*** INPUT DATA

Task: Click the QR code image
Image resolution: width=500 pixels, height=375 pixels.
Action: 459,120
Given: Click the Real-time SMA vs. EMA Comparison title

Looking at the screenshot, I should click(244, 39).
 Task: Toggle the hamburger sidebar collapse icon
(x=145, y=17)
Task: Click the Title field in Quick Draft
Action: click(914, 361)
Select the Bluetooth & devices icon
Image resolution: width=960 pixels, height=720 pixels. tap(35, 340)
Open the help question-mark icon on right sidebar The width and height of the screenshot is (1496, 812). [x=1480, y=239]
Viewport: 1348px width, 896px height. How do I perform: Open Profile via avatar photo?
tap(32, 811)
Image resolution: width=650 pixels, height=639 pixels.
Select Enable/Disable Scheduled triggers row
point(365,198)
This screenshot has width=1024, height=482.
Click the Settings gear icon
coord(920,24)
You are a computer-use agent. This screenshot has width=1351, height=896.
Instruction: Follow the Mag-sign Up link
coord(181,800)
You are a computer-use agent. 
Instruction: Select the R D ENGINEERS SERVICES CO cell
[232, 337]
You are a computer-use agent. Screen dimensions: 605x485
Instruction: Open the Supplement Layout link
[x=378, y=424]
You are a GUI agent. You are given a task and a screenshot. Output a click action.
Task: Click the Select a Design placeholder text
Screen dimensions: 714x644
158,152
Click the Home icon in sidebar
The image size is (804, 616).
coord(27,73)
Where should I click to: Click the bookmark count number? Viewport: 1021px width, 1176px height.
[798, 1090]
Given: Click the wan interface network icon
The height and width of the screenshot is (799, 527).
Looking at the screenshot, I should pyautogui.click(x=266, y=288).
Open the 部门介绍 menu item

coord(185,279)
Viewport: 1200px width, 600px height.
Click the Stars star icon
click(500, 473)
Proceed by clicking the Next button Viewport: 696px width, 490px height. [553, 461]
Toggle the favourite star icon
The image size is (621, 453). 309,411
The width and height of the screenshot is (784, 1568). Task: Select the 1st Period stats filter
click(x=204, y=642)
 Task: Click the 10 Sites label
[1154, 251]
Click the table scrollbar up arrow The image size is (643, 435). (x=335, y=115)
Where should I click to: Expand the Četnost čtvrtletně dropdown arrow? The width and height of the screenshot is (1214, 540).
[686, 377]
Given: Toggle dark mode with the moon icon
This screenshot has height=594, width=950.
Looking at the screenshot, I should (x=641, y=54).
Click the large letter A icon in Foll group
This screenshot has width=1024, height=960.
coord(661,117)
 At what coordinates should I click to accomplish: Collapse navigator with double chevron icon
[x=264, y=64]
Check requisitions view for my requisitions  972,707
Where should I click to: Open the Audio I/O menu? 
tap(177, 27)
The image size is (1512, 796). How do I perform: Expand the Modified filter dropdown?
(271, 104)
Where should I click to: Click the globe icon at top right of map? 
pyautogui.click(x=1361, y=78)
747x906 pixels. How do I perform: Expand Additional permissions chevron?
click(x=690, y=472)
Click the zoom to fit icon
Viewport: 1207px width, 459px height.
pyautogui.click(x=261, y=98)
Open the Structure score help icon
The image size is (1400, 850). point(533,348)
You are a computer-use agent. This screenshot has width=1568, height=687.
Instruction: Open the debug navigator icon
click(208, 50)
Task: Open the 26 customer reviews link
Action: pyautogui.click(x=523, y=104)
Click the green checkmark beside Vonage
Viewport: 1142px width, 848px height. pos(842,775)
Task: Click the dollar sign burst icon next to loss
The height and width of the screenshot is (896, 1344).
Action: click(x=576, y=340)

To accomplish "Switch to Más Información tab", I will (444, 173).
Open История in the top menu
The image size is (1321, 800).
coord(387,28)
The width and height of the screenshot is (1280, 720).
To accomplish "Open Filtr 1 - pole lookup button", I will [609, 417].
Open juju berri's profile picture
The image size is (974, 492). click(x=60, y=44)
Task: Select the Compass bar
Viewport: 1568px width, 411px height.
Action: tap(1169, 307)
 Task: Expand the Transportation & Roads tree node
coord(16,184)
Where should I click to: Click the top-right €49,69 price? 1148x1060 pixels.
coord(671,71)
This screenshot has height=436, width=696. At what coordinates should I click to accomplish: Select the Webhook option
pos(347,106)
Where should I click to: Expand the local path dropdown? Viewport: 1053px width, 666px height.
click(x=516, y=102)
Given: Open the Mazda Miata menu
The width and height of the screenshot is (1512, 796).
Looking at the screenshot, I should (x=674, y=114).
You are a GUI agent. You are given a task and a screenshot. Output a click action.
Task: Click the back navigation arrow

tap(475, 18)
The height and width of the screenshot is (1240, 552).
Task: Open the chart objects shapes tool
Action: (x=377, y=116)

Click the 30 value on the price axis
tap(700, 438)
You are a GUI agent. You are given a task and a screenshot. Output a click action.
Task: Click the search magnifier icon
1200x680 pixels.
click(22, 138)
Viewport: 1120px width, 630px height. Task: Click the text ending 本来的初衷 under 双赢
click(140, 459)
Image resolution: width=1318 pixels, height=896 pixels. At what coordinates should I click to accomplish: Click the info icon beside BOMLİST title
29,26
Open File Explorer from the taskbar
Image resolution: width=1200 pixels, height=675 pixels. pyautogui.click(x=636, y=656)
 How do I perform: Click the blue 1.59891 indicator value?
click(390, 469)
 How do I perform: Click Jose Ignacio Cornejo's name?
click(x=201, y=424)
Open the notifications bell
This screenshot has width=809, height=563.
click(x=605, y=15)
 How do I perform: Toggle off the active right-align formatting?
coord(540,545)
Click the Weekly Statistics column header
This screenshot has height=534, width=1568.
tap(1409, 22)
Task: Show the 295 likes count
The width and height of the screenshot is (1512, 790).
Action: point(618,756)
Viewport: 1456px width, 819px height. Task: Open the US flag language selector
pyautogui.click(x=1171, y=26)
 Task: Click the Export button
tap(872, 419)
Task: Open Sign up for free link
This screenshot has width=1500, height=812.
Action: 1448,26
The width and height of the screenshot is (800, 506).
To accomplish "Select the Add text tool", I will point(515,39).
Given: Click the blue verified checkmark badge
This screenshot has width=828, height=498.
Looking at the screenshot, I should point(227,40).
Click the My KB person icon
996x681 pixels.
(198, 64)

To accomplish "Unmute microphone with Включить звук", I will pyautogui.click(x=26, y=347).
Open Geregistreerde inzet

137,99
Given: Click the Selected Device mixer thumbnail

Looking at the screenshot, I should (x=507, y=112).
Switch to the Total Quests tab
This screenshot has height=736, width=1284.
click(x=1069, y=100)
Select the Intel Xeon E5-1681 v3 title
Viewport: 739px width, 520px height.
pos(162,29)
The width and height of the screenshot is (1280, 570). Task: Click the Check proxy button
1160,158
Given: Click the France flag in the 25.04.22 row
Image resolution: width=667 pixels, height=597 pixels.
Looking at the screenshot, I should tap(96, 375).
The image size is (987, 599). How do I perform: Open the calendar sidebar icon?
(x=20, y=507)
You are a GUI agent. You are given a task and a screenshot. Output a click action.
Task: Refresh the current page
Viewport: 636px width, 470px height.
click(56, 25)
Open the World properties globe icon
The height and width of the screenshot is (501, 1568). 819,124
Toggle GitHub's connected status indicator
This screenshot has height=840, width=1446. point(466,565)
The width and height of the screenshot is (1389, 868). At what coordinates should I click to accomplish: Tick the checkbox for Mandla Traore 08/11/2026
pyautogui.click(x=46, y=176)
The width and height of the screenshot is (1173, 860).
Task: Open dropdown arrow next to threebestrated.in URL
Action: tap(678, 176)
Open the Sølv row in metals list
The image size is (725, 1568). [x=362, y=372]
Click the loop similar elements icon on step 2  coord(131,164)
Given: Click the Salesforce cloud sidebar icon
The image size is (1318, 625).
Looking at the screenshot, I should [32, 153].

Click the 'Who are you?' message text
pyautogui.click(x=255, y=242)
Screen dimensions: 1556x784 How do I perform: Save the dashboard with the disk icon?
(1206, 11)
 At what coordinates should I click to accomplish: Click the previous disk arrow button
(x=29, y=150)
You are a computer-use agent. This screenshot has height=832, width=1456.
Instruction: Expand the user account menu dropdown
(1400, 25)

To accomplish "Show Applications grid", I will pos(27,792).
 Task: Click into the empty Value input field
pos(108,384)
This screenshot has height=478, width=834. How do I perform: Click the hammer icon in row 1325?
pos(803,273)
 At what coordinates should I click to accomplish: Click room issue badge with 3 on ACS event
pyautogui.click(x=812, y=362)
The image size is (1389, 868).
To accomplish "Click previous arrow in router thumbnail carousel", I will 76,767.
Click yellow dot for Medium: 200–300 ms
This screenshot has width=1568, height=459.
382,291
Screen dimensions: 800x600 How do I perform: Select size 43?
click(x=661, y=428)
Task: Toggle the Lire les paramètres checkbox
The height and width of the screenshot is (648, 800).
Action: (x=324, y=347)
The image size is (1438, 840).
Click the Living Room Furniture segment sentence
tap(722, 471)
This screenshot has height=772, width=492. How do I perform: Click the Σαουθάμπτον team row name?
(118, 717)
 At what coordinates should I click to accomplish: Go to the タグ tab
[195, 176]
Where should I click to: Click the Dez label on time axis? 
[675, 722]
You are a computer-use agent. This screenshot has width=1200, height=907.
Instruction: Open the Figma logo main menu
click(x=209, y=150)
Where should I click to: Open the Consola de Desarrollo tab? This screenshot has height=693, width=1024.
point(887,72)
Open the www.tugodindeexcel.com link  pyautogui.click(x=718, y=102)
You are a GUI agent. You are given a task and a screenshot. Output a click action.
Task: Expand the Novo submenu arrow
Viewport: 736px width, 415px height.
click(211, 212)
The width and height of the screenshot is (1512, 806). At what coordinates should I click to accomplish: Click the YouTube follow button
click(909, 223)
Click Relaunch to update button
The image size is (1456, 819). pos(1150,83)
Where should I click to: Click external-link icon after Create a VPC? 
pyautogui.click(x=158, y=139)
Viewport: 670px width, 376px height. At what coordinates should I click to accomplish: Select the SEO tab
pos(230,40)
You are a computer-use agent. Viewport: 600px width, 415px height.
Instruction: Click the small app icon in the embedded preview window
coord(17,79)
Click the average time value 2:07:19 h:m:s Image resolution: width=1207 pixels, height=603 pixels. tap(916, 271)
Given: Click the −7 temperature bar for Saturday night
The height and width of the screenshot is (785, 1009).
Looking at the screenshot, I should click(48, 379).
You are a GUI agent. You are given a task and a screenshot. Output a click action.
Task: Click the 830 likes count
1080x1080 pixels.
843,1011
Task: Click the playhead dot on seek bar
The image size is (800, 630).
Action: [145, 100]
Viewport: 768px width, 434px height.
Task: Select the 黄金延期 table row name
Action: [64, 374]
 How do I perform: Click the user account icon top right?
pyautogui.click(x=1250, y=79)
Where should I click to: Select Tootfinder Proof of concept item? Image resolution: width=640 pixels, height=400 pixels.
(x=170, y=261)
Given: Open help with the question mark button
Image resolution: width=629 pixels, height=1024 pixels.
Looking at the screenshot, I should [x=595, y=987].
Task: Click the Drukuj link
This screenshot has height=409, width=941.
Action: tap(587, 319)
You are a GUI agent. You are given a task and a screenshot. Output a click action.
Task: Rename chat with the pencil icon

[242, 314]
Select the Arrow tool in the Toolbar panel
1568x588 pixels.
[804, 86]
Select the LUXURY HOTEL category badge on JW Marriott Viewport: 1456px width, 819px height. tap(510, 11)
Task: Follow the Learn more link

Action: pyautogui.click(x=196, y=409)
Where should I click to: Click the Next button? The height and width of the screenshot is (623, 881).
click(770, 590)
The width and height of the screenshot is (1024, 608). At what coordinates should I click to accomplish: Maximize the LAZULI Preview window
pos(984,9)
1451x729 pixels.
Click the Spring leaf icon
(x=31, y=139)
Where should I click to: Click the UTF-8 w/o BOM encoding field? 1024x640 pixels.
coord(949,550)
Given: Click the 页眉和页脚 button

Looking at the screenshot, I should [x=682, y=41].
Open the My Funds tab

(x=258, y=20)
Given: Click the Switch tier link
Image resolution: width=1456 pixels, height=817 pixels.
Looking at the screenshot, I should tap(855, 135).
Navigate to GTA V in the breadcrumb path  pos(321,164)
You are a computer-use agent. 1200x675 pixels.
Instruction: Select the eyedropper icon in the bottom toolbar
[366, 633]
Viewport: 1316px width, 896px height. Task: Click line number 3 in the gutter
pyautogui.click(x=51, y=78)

******

Lay out the stretch of the records that opens with the line containing "has width=1568, height=687." and closes with the line containing "Viewport: 1142px width, 848px" as a Markdown table. Use the columns Row and Line, give one numbered row per line, and omit blank lines.

### EXPECTED ANSWER
| Row | Line |
|---|---|
| 1 | You are a computer-use agent. This screenshot has width=1568, height=687. |
| 2 | Instruction: Open the debug navigator icon |
| 3 | click(208, 50) |
| 4 | Task: Open the 26 customer reviews link |
| 5 | Action: pyautogui.click(x=523, y=104) |
| 6 | Click the green checkmark beside Vonage |
| 7 | Viewport: 1142px width, 848px height. pos(842,775) |